-- TEXT FOR ANALYSIS follows --

10 Standard Datasets for Practicing Applied Machine Learning

The key to getting good at applied machine learning is practicing on lots of different datasets.

This is because each problem is different, requiring subtly different data preparation and modeling methods.

In this post, you will discover 10 top standard machine learning datasets that you can use for practice.

Let’s dive in.

  • Update Mar/2018: Added alternate link to download the Pima Indians and Boston Housing datasets as the originals appear to have been taken down.
  • Update Feb/2019: Minor update to the expected default RMSE for the insurance dataset.
  • Update Oct/2021: Minor update to the description of wheat seed dataset.

Overview

A structured Approach

Each dataset is summarized in a consistent way. This makes them easy to compare and navigate for you to practice a specific data preparation technique or modeling method.

The aspects that you need to know about each dataset are:

  1. Name: How to refer to the dataset.
  2. Problem Type: Whether the problem is regression or classification.
  3. Inputs and Outputs: The numbers and known names of input and output features.
  4. Performance: Baseline performance for comparison using the Zero Rule algorithm, as well as best known performance (if known).
  5. Sample: A snapshot of the first 5 rows of raw data.
  6. Links: Where you can download the dataset and learn more.

Standard Datasets

Below is a list of the 10 datasets we’ll cover.

Each dataset is small enough to fit into memory and review in a spreadsheet. All datasets are comprised of tabular data and no (explicitly) missing values.

  1. Swedish Auto Insurance Dataset.
  2. Wine Quality Dataset.
  3. Pima Indians Diabetes Dataset.
  4. Sonar Dataset.
  5. Banknote Dataset.
  6. Iris Flowers Dataset.
  7. Abalone Dataset.
  8. Ionosphere Dataset.
  9. Wheat Seeds Dataset.
  10. Boston House Price Dataset.

1. Swedish Auto Insurance Dataset

The Swedish Auto Insurance Dataset involves predicting the total payment for all claims in thousands of Swedish Kronor, given the total number of claims.

It is a regression problem. It is comprised of 63 observations with 1 input variable and one output variable. The variable names are as follows:

  1. Number of claims.
  2. Total payment for all claims in thousands of Swedish Kronor.

The baseline performance of predicting the mean value is an RMSE of approximately 81 thousand Kronor.

A sample of the first 5 rows is listed below.

Below is a scatter plot of the entire dataset.

-- TEXT FOR ANALYSIS concluded --

**REQUIRED ACTION A**. Can you duplicate, word for word, the part of the post on standard machine learning datasets from "Each dataset is summarized" up to and including "datasets we’ll cover."?
**REQUIRED ACTION B**. In the post on standard machine learning datasets, how would you put this sentence into Spanish: "Each dataset is small enough to fit into memory and review in a spreadsheet."

-- DATA SECTION follows --

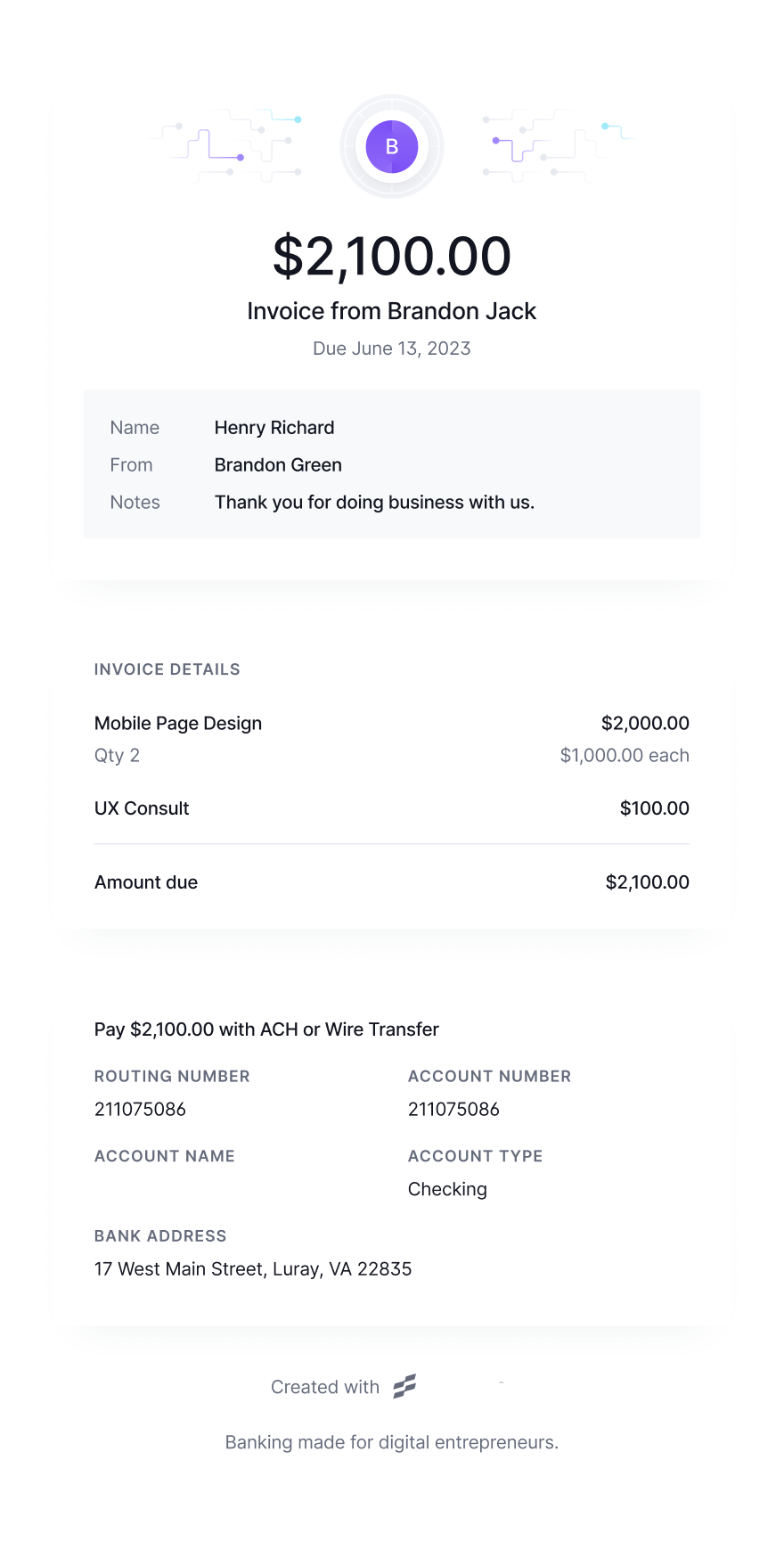This screenshot has height=1542, width=784.
Task: Click the "UX Consult" line item
Action: [142, 808]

-- DATA SECTION concluded --

**TASK SOLUTION A**.
Each dataset is summarized in a consistent way. This makes them easy to compare and navigate for you to practice a specific data preparation technique or modeling method.

The aspects that you need to know about each dataset are:

  1. Name: How to refer to the dataset.
  2. Problem Type: Whether the problem is regression or classification.
  3. Inputs and Outputs: The numbers and known names of input and output features.
  4. Performance: Baseline performance for comparison using the Zero Rule algorithm, as well as best known performance (if known).
  5. Sample: A snapshot of the first 5 rows of raw data.
  6. Links: Where you can download the dataset and learn more.

Standard Datasets

Below is a list of the 10 datasets we’ll cover.

**TASK SOLUTION B**. Cada conjunto de datos es lo bastante pequeño como para caber en la memoria y revisarse en una hoja de cálculo.